As a result, I gave this book a rating of 7.5/10.

For me, a book with a note 10 is one I consider reading again every year. Among the books I rank with 10, for example, are How to Win Friends and Influence People and Factfulness.

3 Reasons to Read Coaching Agile Teams

People Over Process

This book goes beyond agile mechanics to focus on human connection. It teaches you how to support people, not just manage workflows. You’ll see how trust and presence create more value than control ever could.

Practical and Personal

Every chapter is filled with real coaching stories and moments of growth.
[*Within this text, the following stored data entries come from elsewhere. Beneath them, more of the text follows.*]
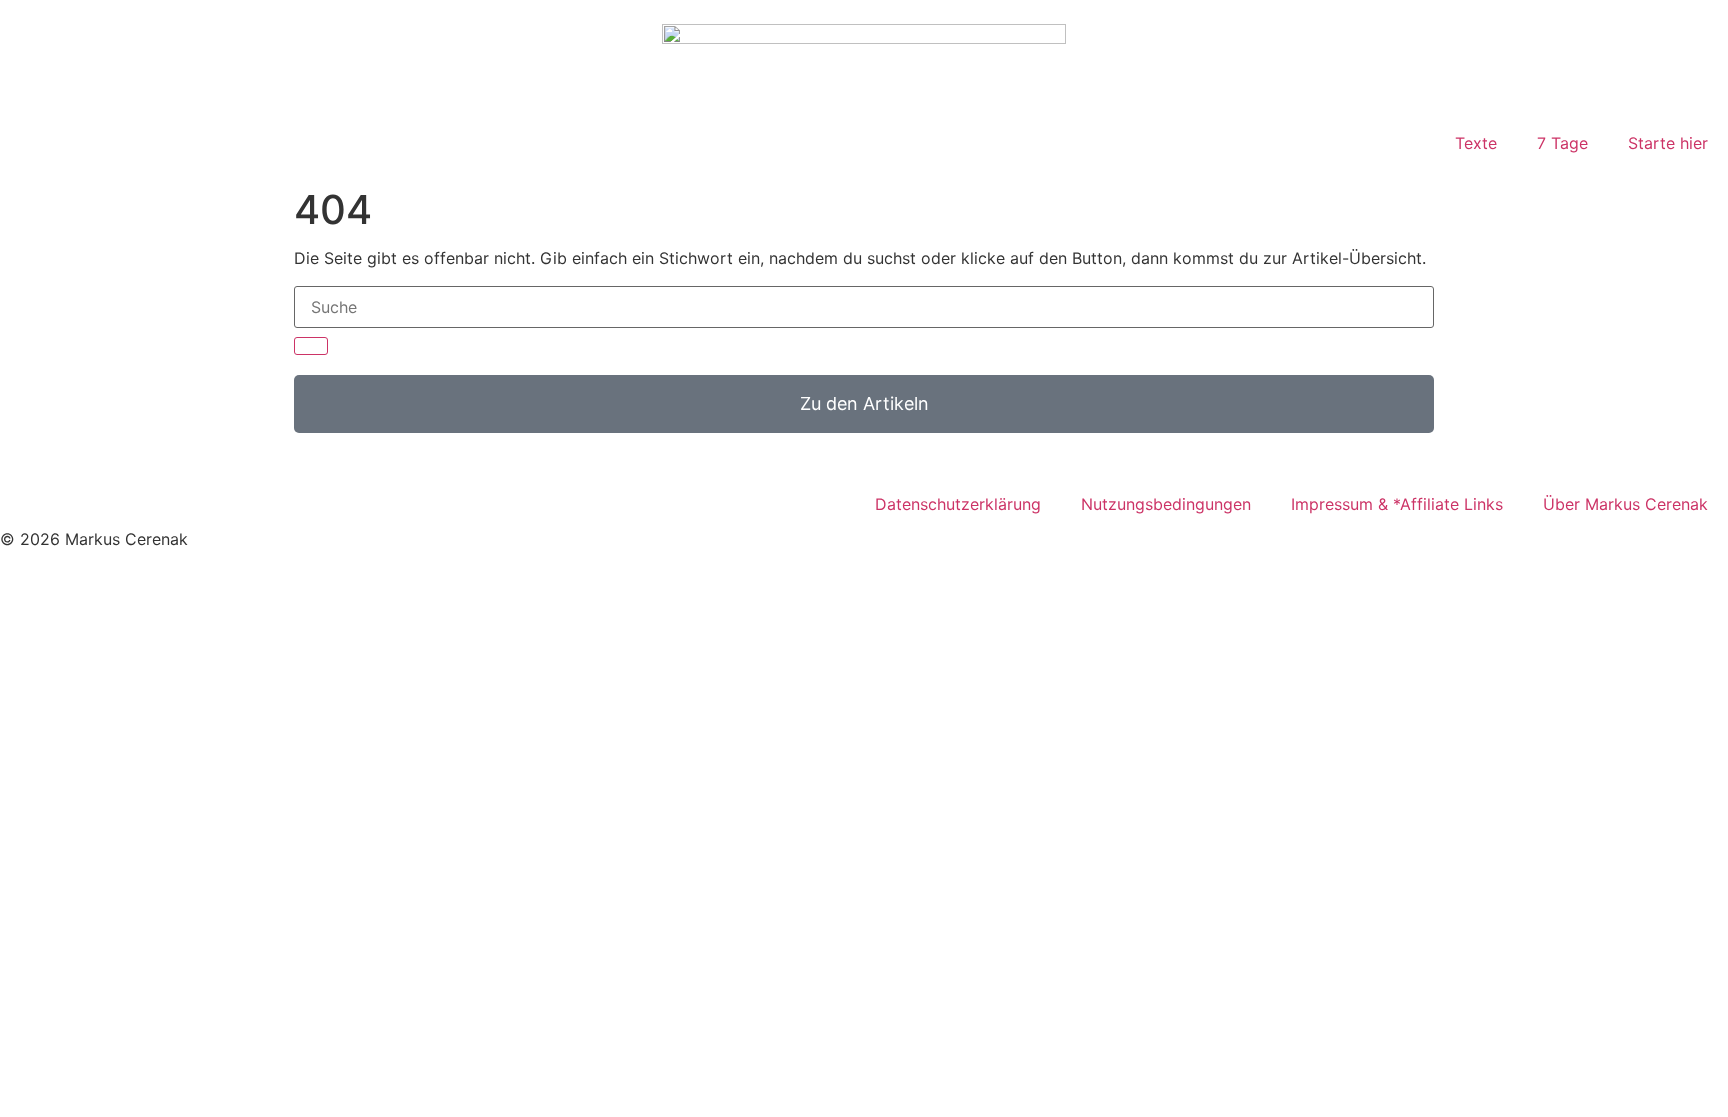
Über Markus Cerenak (1625, 504)
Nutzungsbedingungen (1166, 504)
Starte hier (1668, 143)
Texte (1476, 143)
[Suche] (311, 346)
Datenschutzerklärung (958, 504)
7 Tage (1562, 143)
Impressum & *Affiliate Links (1397, 504)
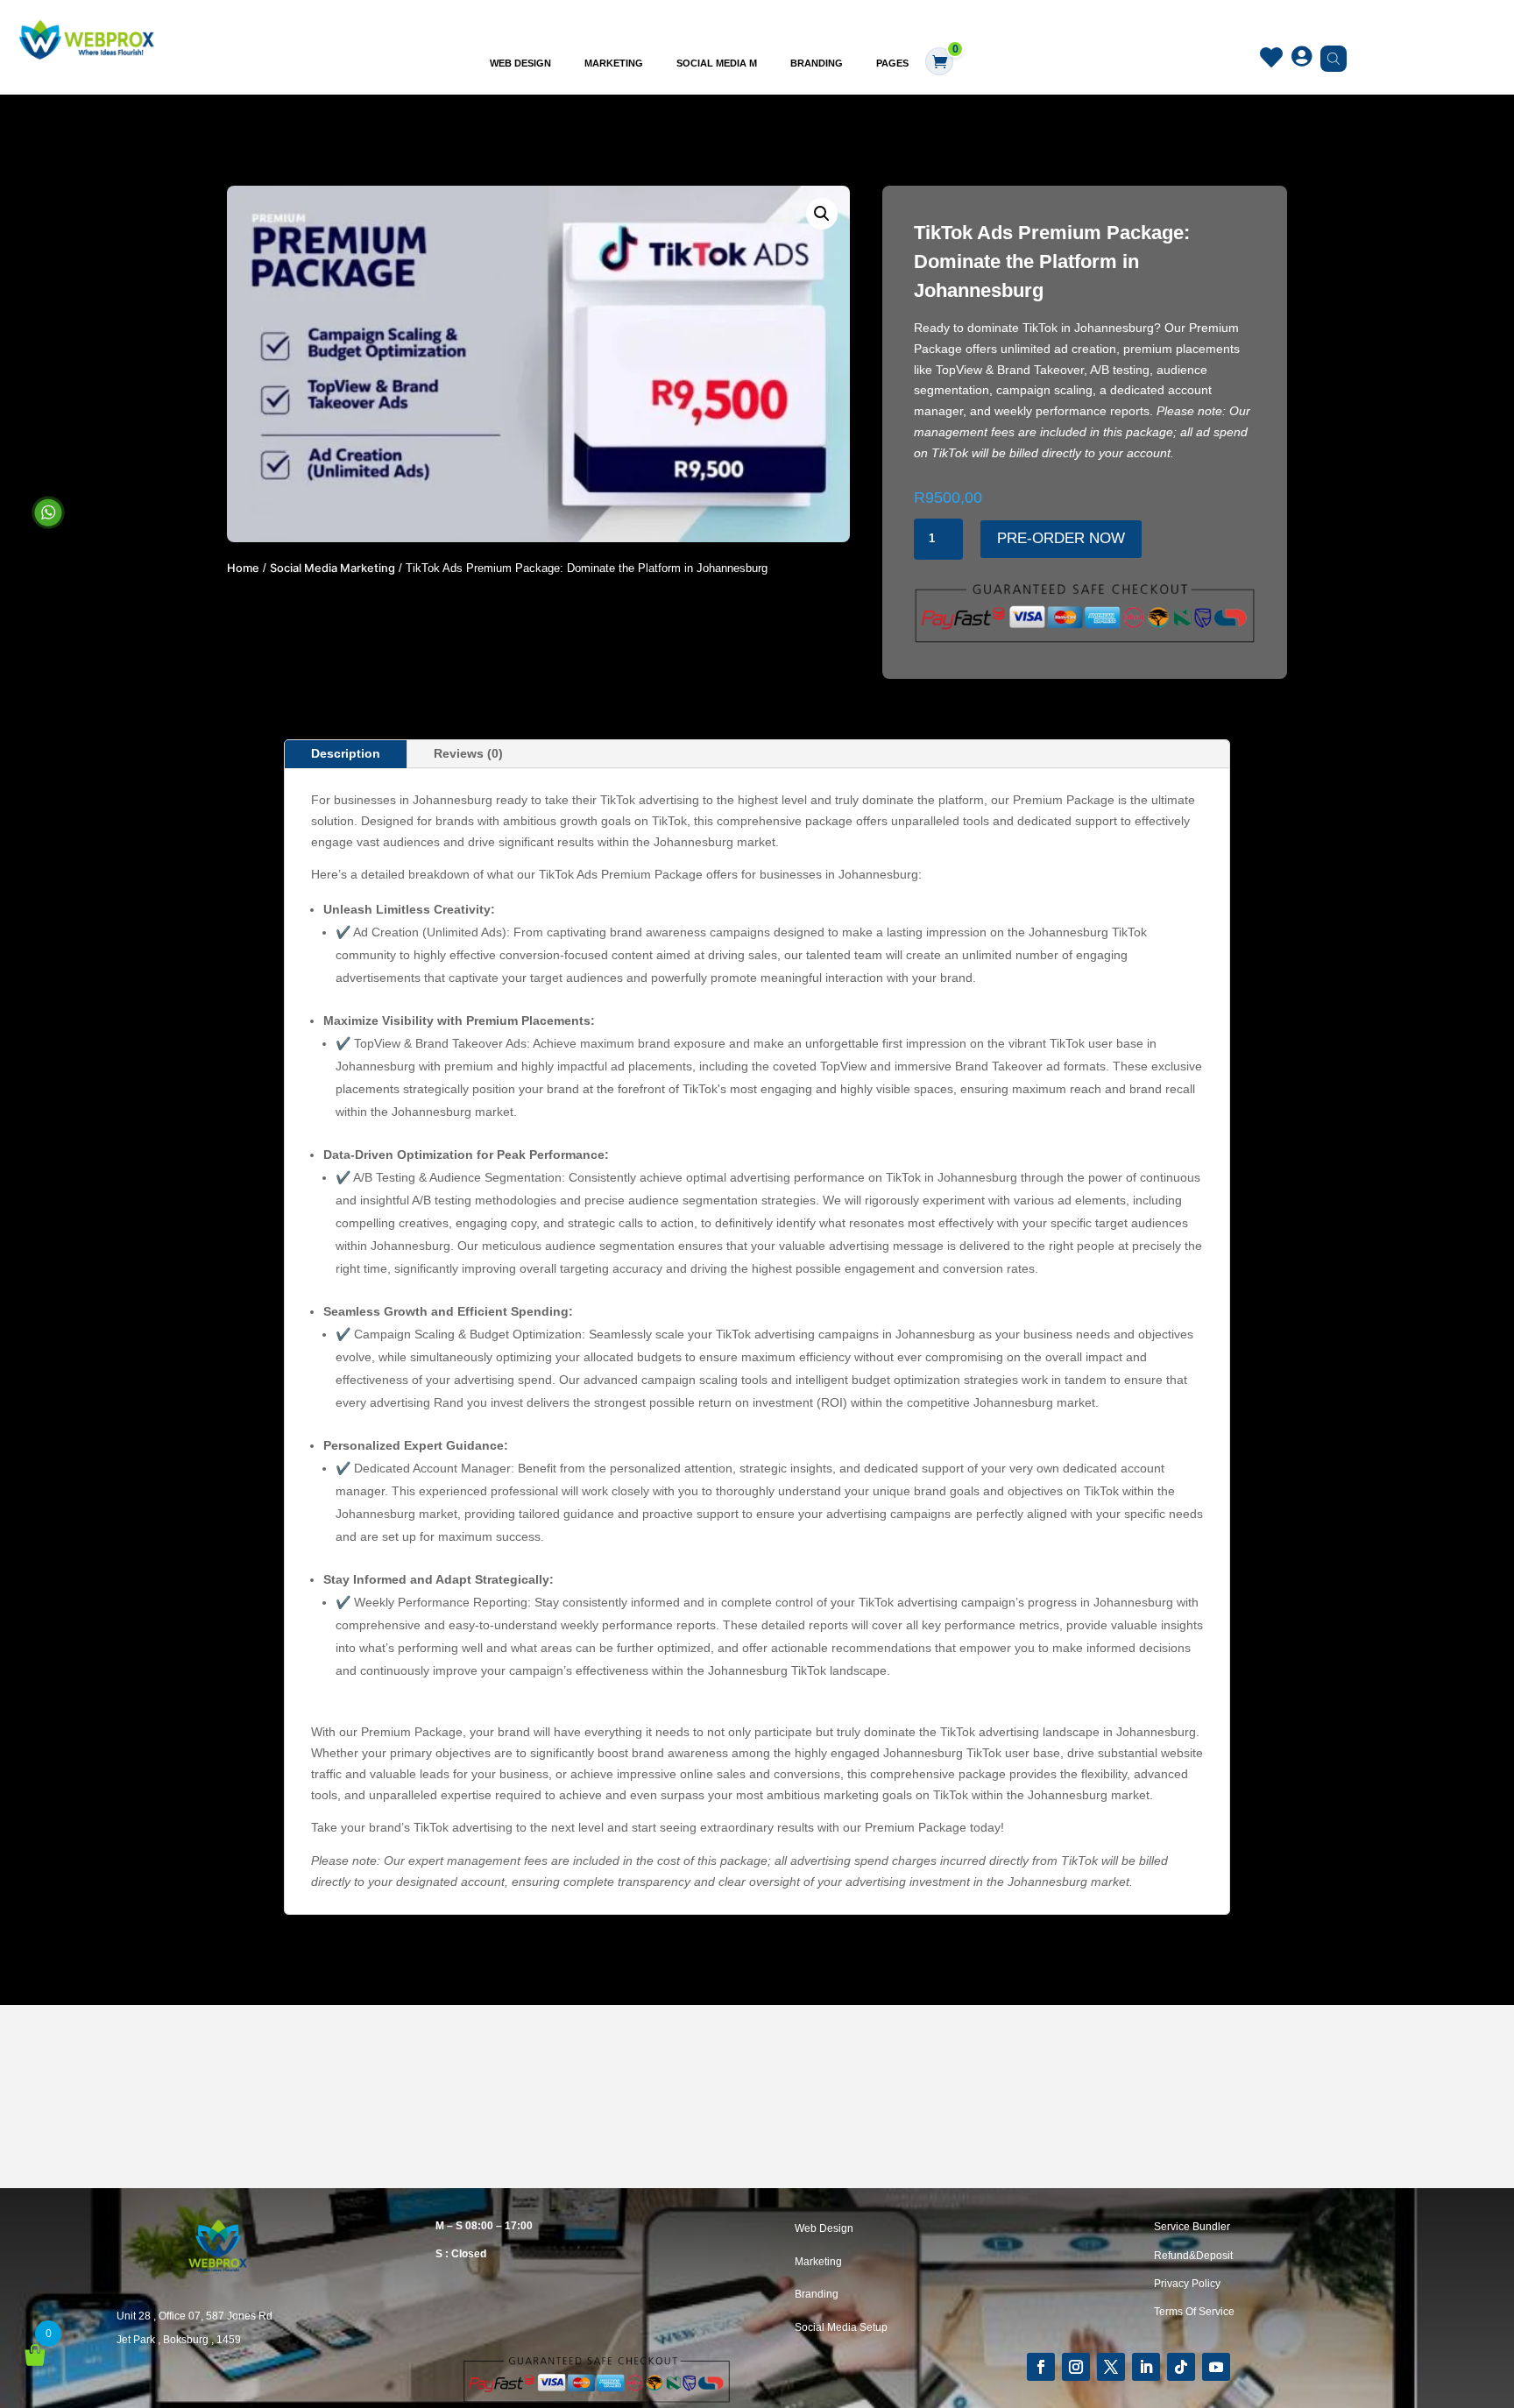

It feels like learning from a mentor who’s been through the tough stuff. You don’t just get advice—you get perspective you can carry into any room.

Grow While You Coach

You won’t just learn how to coach better—you’ll learn how to be better. From mastering your emotions to stepping back at the right time, this book helps you grow into a calmer, wiser version of yourself.

Book Overview

Have you ever watched a team that just clicks—no micromanaging, no chaos, just clear collaboration and real results? That kind of magic doesn’t happen by accident. It’s cultivated. And that’s exactly what Lyssa Adkins explores in Coaching Agile Teams, a book that’s less about agile frameworks and more about the people who bring them to life.

At first glance, you might think this book is a how-to for ScrumMasters or Agile Coaches. But it goes deeper than ceremonies and roles. It’s about how to show up. Lyssa invites you into a completely different mindset—one where coaching is 60% about who you are and only 40% about what you do. It’s not enough to know agile; you have to live it. And that means working on yourself first: your presence, your emotional reactions, your ability to listen, and your willingness to let go of control.

One of the most eye-opening ideas in the book is how agile coaches wear many hats. Some days you’re a teacher, helping teams understand the basics. Other days, you’re a facilitator, quietly holding the space while the team runs with it. Then you might shift into the role of a mentor, drawing on experience to guide someone through a challenge. And sometimes, you’re simply a mirror—reflecting back what the team already knows deep down. What matters is knowing when to switch roles and when to step aside. The coach isn’t the center of the team—the team is.

But even with all that clarity, it’s easy to fall into traps. Lyssa doesn’t shy away from the common failure modes coaches face. There’s the “Seagull,” who swoops in with advice and disappears. Or the “Nag,” who reminds everyone of their tasks instead of helping them self-manage. These roles are painfully familiar, and yet they’re shared with so much compassion that you can’t help but laugh and nod. And the book doesn’t stop at pointing out the problem—it offers a way forward. Recovery isn’t about perfection; it’s about presence, trust, and small course corrections every day.

Where the book really shines is in its heart. Lyssa doesn’t treat coaching as a performance—it’s a relationship. A quiet, powerful one built on respect, deep listening, and a belief that people and teams can do amazing things when given the right environment. Whether it’s teaching a team how to hold a productive stand-up, helping a product owner see their real role, or navigating a messy conflict with grace, every part of the coach’s journey is centered on enabling others to grow.

And perhaps the most comforting part? There’s no final destination. There’s no gold badge that says, “You’ve made it.” Instead, Lyssa encourages you to notice the trail markers—the moments when you acted with integrity, helped a team find its rhythm, or coached someone into seeing their own strength. Those are the wins. Quiet, often invisible, but real.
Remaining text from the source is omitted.